Panolian Editorial

Published 12:00 am Tuesday, September 29, 2009

Sheriff Bright

Panola benefited from late sheriff’s skills in management

Sheriff Hugh Wayne “Shot” Bright kept his campaign promises, putting more deputies and patrol cars on Panola County’s roads, cleaning up litter and stopping most of the illegal dumping along Panola’s roadsides. Along the way he also had to deal with a fractured sheriff’s department, jail expansion, and keeping an inmate workforce busy doing everything from construction, building and grounds maintenance to collecting garbage for the county’s sanitation department, saving the county and its municipalities hundreds of thousands of dollars in labor charges along the way.

Selling the jail’s recent expansion was made easier by the pristine condition in which the facility was maintained from its original use when Bright was head jailer through his tenure as sheriff. The architect noted in 2006 that the jail was in as good condition as it was when it was built 10 years earlier.

Among the many challenges Sheriff Bright faced when he took office in 2005 was repairing the schisms that had developed in the sheriff’s department during a long campaign to fill the unexpired term of the late David Bryan. The jockeying among deputies that had been going on behind the scenes months before Bryan died turned into a horse race among former deputies with the special election that came later that year. Those deputies not candidates themselves were aligned with those who were and most were against Bright, who surfaced early as the front runner.

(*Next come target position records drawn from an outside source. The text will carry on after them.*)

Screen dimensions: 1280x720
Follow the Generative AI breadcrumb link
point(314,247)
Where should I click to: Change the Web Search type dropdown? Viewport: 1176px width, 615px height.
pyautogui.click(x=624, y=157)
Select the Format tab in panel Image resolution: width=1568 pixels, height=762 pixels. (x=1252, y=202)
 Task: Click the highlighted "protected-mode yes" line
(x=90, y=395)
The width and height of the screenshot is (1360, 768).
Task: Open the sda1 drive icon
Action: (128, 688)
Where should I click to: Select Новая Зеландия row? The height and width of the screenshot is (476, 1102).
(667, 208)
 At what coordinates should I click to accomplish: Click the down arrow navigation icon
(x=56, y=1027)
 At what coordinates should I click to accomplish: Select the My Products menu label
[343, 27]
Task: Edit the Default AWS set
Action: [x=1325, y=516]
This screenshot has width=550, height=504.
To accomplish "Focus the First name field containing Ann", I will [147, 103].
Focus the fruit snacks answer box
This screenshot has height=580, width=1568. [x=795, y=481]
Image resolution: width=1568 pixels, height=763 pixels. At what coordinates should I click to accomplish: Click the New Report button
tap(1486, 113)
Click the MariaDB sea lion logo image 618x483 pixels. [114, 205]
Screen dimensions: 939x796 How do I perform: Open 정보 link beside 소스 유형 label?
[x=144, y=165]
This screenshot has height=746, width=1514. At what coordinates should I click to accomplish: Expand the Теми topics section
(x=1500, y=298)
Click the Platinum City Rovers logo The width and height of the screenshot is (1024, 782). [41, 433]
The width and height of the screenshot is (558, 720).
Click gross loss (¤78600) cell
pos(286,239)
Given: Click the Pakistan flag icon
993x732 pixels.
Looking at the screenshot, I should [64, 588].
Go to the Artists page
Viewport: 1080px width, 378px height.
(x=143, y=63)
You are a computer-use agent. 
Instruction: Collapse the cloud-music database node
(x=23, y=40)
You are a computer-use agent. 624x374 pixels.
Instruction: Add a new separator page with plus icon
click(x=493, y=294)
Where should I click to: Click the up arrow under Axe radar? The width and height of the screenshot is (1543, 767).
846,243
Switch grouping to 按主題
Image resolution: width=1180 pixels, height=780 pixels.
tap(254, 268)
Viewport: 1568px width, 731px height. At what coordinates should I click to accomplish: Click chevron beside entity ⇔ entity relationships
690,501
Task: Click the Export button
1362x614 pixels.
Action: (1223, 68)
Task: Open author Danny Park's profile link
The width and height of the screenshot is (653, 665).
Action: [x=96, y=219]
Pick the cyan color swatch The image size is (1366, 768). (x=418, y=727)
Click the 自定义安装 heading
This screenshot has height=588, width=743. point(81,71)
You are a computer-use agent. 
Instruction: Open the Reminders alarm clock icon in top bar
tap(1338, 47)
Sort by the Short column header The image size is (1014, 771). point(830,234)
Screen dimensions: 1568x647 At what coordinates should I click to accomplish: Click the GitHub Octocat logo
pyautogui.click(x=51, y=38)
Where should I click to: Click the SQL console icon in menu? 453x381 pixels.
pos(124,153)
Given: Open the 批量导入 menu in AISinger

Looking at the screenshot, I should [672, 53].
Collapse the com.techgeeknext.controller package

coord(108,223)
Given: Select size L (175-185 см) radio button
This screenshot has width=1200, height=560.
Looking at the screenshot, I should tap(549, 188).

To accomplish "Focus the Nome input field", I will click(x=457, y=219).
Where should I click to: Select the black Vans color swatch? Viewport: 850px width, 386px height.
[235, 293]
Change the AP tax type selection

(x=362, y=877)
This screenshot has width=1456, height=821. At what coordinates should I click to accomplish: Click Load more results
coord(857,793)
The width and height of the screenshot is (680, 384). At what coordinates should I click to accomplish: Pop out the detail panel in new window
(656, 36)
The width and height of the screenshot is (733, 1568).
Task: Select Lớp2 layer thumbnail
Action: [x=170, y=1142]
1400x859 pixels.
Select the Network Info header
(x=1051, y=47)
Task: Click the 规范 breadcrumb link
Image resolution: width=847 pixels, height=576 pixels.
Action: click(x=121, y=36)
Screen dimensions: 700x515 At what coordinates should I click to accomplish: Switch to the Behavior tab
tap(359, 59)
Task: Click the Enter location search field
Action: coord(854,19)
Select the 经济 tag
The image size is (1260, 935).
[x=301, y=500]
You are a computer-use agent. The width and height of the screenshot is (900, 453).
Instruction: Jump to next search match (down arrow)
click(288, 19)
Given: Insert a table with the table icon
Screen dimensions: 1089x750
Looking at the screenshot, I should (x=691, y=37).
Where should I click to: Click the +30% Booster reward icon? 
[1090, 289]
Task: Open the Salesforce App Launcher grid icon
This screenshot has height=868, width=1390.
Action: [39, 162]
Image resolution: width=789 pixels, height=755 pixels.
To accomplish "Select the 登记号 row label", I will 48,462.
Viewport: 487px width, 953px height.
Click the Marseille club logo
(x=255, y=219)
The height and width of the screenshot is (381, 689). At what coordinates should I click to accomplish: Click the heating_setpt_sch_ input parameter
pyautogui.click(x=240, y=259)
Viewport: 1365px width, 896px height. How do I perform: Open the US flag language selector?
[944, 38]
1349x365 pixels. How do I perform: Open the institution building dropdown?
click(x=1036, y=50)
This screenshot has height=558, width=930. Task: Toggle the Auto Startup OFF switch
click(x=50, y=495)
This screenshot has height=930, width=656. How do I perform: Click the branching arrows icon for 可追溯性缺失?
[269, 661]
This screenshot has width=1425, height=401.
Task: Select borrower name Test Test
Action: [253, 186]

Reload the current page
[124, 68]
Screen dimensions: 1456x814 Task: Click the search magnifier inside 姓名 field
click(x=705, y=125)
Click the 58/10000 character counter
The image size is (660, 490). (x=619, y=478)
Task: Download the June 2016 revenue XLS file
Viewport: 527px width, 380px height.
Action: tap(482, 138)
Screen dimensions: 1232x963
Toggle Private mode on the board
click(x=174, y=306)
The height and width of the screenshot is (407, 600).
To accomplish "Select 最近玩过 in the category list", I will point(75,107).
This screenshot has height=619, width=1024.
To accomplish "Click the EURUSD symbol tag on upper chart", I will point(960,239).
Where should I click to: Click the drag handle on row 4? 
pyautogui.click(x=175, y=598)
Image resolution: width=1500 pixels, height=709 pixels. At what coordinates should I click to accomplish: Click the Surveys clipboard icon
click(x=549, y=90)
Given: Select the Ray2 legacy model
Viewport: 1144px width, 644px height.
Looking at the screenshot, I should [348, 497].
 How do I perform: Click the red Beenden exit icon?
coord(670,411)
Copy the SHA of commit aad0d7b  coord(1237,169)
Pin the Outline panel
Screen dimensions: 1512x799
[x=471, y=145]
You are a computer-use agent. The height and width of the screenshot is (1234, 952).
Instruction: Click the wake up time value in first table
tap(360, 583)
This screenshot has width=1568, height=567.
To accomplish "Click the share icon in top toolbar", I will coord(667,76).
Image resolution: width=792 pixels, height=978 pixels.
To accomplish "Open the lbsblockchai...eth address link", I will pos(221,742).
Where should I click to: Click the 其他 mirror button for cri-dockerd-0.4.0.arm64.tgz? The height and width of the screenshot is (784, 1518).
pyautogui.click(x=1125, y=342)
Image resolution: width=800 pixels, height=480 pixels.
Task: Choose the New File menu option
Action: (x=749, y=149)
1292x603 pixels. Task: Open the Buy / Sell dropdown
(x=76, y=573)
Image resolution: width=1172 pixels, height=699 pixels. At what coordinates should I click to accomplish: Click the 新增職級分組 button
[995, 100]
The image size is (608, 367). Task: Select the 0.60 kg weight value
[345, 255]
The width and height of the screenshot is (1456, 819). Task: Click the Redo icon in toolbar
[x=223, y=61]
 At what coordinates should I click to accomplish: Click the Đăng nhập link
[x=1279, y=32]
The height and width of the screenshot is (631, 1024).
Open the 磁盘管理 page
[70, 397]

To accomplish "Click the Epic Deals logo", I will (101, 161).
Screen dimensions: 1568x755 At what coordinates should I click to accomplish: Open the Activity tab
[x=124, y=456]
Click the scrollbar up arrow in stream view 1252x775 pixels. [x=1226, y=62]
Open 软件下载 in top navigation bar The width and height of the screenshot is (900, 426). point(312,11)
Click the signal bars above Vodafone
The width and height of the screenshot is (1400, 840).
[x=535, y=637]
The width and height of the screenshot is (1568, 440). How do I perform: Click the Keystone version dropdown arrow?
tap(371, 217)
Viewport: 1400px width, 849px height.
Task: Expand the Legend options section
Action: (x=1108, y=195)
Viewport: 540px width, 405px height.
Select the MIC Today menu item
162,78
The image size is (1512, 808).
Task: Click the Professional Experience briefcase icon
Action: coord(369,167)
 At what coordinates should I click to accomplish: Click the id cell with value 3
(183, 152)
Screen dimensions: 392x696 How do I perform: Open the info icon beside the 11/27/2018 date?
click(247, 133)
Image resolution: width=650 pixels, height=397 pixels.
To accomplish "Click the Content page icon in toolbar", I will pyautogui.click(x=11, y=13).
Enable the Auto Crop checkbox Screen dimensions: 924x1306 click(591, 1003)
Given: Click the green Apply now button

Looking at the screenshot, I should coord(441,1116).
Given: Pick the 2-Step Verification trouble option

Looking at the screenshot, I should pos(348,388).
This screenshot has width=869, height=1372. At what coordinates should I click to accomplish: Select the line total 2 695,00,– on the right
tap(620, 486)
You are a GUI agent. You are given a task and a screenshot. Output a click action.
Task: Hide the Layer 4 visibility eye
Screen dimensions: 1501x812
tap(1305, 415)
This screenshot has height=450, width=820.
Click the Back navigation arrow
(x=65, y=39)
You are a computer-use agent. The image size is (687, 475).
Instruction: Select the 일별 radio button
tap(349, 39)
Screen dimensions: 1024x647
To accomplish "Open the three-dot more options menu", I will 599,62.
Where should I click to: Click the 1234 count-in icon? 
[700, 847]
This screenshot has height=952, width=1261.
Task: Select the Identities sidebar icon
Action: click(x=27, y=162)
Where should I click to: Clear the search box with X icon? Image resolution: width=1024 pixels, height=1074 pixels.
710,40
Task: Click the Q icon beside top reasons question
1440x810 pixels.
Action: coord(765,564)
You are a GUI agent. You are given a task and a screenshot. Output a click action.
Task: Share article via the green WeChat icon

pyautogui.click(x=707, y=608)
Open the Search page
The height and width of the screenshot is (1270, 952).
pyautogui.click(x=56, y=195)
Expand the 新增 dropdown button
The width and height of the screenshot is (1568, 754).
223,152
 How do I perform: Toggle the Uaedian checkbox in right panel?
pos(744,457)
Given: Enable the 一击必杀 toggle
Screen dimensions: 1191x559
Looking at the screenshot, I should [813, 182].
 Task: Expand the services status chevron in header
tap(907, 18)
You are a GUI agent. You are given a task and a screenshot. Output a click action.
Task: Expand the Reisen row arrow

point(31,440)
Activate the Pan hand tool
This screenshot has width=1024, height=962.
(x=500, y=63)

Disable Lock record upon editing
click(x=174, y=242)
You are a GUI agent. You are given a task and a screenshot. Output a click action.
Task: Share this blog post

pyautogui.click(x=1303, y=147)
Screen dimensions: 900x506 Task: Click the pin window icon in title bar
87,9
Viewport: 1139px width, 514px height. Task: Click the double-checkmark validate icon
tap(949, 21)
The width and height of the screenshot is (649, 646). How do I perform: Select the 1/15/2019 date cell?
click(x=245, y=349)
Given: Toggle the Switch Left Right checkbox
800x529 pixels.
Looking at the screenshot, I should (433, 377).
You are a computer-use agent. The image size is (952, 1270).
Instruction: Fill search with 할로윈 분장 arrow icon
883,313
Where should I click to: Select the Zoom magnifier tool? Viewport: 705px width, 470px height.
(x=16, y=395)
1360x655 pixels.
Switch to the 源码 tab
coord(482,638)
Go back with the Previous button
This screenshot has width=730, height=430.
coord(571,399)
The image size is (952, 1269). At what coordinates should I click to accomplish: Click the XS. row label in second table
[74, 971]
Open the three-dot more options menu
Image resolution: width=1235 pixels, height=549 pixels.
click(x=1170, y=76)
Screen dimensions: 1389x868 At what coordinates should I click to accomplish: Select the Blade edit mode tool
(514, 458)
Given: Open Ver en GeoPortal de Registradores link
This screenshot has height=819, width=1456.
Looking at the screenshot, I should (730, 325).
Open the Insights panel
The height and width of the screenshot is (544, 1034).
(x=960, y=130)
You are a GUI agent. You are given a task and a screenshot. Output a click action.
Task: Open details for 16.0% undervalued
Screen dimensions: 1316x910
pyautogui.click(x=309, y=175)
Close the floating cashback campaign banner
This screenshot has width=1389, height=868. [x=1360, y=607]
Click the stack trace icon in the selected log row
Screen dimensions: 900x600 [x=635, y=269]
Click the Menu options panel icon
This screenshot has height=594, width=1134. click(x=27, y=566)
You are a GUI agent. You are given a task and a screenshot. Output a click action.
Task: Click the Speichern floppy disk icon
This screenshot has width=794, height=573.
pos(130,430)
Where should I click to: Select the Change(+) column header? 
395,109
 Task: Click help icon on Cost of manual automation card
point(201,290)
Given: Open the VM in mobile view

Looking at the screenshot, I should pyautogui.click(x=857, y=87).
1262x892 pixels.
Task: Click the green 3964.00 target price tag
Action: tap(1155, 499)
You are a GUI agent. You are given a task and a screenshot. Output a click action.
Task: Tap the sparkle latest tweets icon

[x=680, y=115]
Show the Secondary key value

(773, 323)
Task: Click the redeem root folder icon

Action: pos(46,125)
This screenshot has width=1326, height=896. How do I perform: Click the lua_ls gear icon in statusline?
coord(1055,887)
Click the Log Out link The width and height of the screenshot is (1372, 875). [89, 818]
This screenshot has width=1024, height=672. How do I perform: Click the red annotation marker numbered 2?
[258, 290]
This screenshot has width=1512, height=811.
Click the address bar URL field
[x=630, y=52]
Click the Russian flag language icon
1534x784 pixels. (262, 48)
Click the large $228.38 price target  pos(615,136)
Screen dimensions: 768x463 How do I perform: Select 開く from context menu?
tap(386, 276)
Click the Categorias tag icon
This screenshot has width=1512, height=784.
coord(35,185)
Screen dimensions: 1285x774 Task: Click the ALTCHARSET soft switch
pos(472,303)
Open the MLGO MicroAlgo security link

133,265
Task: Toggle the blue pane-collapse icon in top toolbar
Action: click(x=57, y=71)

Sign up for our daily email newsletter

Get the latest news sent to your inbox

One of Bright’s first actions upon taking office was meeting with sheriff’s department personnel and telling them that he needed them and that they were welcome to keep their jobs. He later even reached out individually to the one deputy who had walked out of that meeting, convincing the deputy to come back.

Within days, deputies who had expressed their reservations about Bright during the campaign were singing his praises.

Bright’s skills at behind-the-scenes solutions to problems also surfaced when Como’s budget problems arose there in 2007, threatening the municipality’s solvency. Among solutions considered was dissolving the police department entirely and relying on the sheriff’s department for law enforcement in the town.

“Don’t do that, you need your police department,” Bright told Como town officials and citizens during meetings that occasionally became fractious with the frustrations when solutions seemed few and distant. Bright’s behind-the-scenes solution was to allow his deputies to also serve as Como policemen, even as police chief.

The deputies were certified law enforcement officers — relieving the town of the burden of paying for certification training. They continue to work part time in Como in addition to their full-time job as deputies in what became a win-win situation.

Following the recent administration change in Crenshaw this summer, Bright allowed his deputies to work part time in that police department which also suffered from high turnover among personnel and lack of proper funding and equipment.

Bright’s administrative skills defied logic as he bypassed formal education while beating his own path to a position of prominence in the county where his friends will tell you he raised himself. His departure shocked not some, but all.

Despite political affiliations and loyalties, Hugh Wayne “Shot” Bright’s absence will have a significant effect on Panola County, just as his presence did.